GIVEN ENTRIES:
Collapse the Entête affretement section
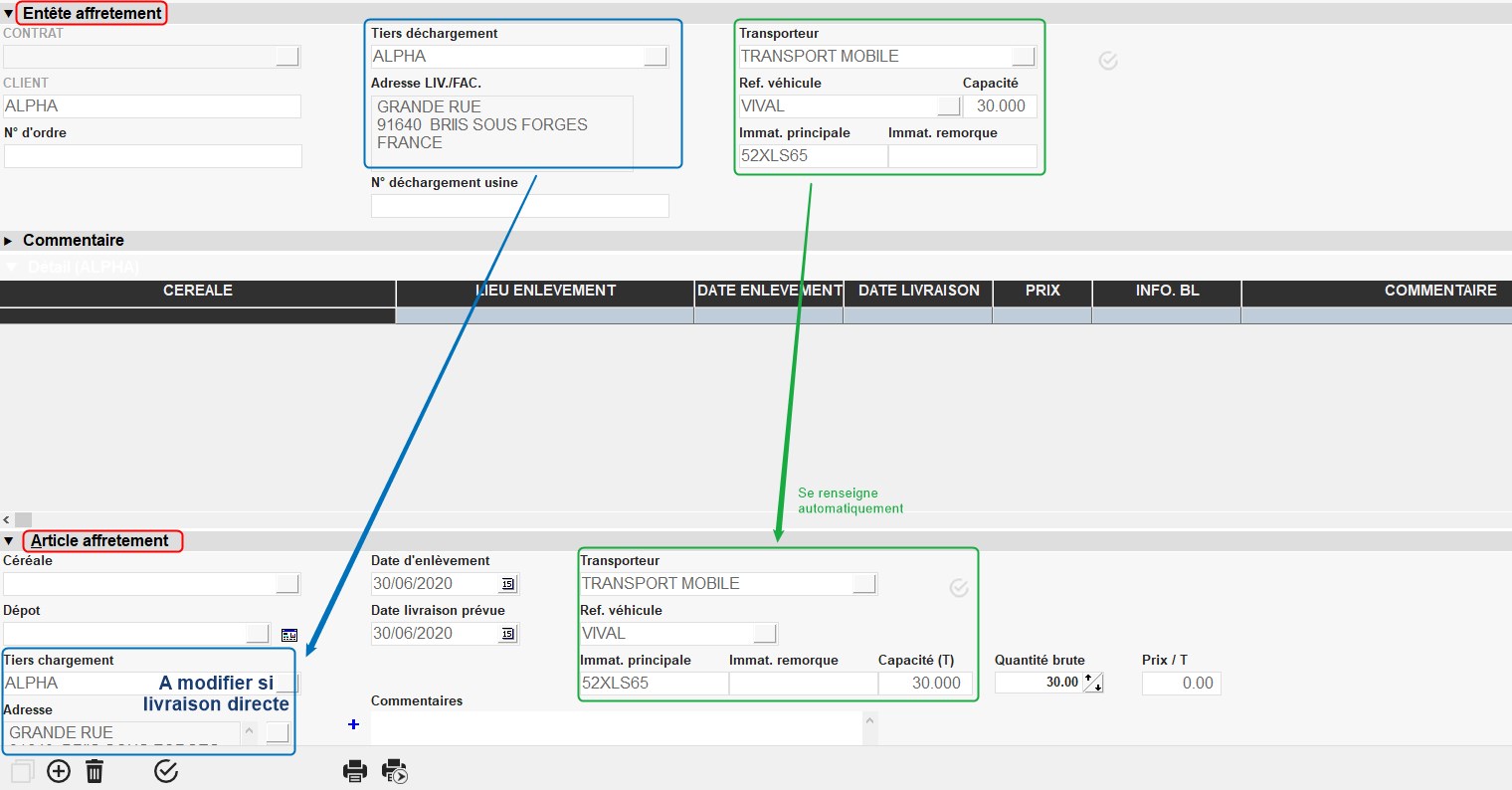This screenshot has height=790, width=1512. pos(9,14)
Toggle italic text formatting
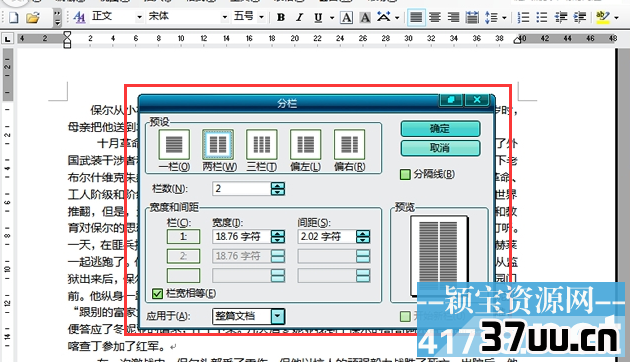Viewport: 630px width, 362px height. pyautogui.click(x=299, y=17)
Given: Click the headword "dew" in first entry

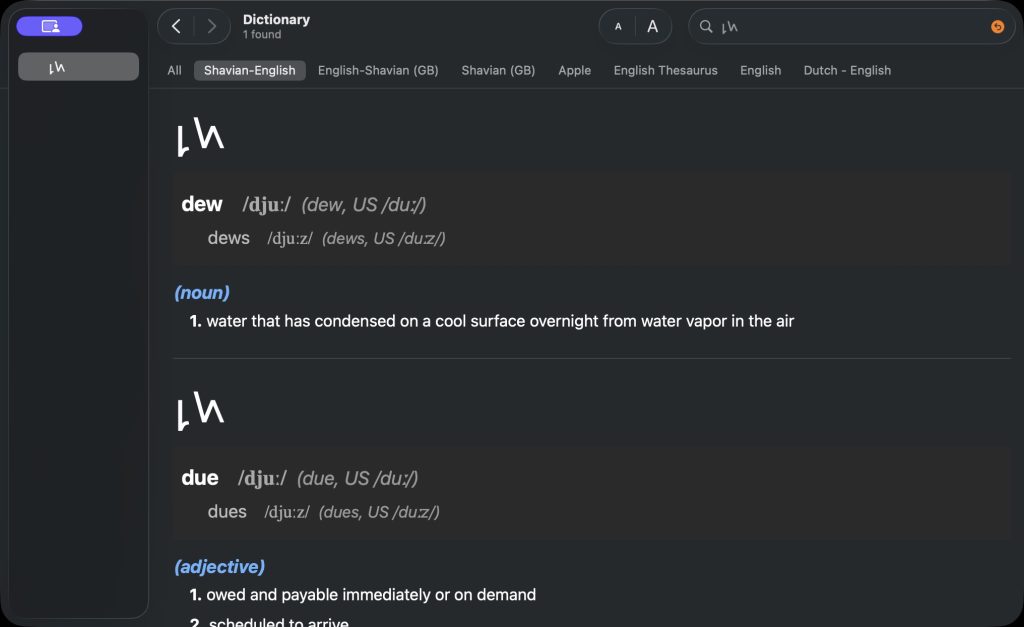Looking at the screenshot, I should pyautogui.click(x=202, y=204).
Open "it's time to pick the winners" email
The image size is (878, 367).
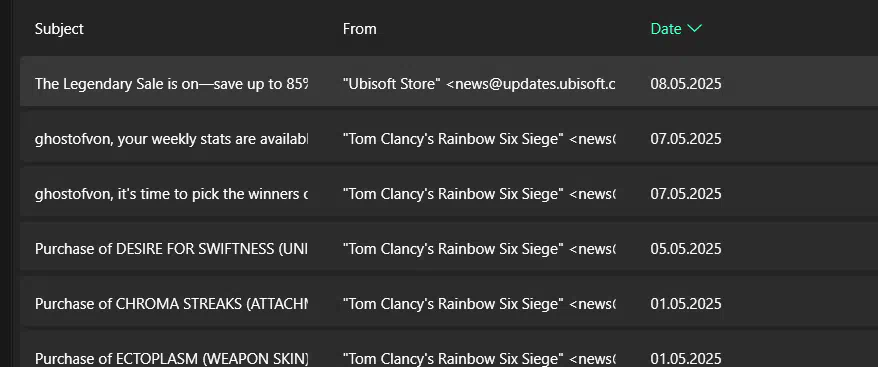(x=449, y=193)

ACTIVITY: Repeat the data exactly, dropping every picture it holds.

ANSWER TO THIS PROBLEM:
Collapse the Entête affretement section
This screenshot has height=790, width=1512. pos(9,14)
Toggle italic text formatting
Viewport: 630px width, 362px height. pyautogui.click(x=299, y=17)
Given: Click the headword "dew" in first entry

Looking at the screenshot, I should pyautogui.click(x=202, y=204).
Open "it's time to pick the winners" email
The image size is (878, 367).
(x=449, y=193)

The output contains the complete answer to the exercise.